F-U Money at the Caballo Blanco

  • An original blog by Ray Brimble, posted September, 21, 2018

During the summer of 1982, I had the good fortune of doing a project in El Puerto de Santa María, a wonderfully shabby port city in the south of Spain, best known as the disembarkation point for Christopher Columbus on his way to the New World.

Evenings spent lazing around the pool at the Hotel Caballo Blanco, snacking on green olives and drinking dry Jerez sherry out of small glasses, yielded excellent trash talk. One such topic has stuck with me all of these years: “F- you money.”

The question is, “how much money is F-U money to you?” I hesitate to define the question—part of it’s charm is it’s ambiguity. Nevertheless, it should be obvious that at least part of the ask is about how much money you think you need not just to get by, but to defiantly do what the hell you want.

I have asked this interesting question to dozens of people of the 30+ years since I first heard it. Predictably, the answers wildly vary, as does the diversity of the people who have graced me with their replies. The first guy who answered the question for me, at the Caballo Blanca in Spain, gave the smallest number I ever heard: $200,000.

Amazingly, I don’t recall anyone not giving me a number. Everybody seems to have a number. The F-U number may be more of a window into your soul than into your pocketbook. 

Imagine the question is, “How much can you eat at that buffet? What if people answered, “more than I could even digest. I will eat everything I can see, imagine, stuff into my mouth, carry away in my pockets.” Most people don’t envision buffets like that unless they are gluttons—or starving. Yet answers to the F-U question are consistently along these lines.

You should never feel guilty for being ambitious, but you must remember that there is always a price to pay. I recently posed the question to two very sharp and ambitious young entrepreneurs who had just launched their businesses. I believe in both of them and have invested in their firms.  However, I was shocked at how high their F-U number was—well beyond any amount they would ever need to live on. So, what was their need?  It seems to me it was about having something to prove. There is absolutely nothing wrong with a slight chip on one’s shoulder. I have lived with a pretty good-sized one on mine for all of my life. However, these chips should serve, not counterweigh. Shoulder chips work well as motivation, not revenge  Finding the right F-U number is finding the balance between.  

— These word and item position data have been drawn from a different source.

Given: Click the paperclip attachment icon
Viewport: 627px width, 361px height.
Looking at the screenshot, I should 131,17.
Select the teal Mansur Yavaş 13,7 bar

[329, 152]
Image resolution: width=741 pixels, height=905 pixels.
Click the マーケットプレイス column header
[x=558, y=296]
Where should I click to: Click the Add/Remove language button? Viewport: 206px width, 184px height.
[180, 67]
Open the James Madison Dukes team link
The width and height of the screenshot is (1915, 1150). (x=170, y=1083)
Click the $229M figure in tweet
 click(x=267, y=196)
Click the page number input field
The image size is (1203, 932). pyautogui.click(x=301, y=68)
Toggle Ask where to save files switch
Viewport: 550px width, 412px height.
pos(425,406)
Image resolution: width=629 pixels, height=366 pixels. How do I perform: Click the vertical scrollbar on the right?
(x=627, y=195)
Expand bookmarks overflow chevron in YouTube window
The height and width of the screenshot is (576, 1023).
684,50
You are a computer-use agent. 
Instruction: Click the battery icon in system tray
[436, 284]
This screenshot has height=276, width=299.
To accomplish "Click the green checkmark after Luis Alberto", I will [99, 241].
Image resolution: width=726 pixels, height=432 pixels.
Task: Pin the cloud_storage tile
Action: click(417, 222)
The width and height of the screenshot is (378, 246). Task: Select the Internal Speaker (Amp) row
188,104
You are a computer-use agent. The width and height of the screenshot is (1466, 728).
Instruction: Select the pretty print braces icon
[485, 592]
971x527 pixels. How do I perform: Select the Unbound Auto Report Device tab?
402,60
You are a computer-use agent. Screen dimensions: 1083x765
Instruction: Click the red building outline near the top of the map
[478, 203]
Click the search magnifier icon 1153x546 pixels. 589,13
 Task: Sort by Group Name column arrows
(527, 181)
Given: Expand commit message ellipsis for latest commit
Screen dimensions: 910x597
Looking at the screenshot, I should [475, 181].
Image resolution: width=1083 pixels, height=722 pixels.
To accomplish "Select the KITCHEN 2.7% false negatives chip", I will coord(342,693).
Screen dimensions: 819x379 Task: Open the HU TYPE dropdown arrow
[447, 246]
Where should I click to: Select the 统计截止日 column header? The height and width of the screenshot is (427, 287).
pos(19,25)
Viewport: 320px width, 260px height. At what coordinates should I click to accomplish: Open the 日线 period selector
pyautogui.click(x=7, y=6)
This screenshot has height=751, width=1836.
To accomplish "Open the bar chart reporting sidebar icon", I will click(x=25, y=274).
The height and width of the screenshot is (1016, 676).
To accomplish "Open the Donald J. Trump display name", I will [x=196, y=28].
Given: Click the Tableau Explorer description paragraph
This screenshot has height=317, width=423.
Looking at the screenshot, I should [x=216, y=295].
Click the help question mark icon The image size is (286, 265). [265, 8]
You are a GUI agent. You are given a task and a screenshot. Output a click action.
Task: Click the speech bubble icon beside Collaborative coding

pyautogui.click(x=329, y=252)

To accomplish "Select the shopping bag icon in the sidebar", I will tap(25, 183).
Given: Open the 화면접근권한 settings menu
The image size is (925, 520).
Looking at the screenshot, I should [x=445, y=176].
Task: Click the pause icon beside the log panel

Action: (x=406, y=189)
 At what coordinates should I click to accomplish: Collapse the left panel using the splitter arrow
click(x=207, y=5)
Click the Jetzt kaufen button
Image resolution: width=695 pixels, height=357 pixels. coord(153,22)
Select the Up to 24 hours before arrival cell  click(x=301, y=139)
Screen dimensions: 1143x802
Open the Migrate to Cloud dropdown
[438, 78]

Back at the Caballo Blanco, I ridiculed my friend because I felt that his reply was too modest—who could ever settle for $200,000, when the question implies that the sky is the limit? Yet over the years I have realized that he was answering the question differently than most who have come forward since. His reply was to the question “what do I think I need,” versus “what do I want,” or what “would satisfy my ego.”

Nevertheless, answering the question as an expression of need may be as much of a stretch as answering it as an expression of revenge.  The question gets to the heart of things because it helps us to understand that our paths are often the result of the balance of our expectations, including our fears and our desires. More of one, and less of another is not always helpful. Balancing expectations is. 

We are more than the sum of the parts of our psyche which might bubble up with a question such as F-U money. Then again, we end up getting what we think we are supposed to get, not what we fear, deserve, or even aspire to. The object of the game is to find a happy medium between our survival urges, our pipe dreams, and the price of admission for everything in between.

This is the window to your soul I was talking about.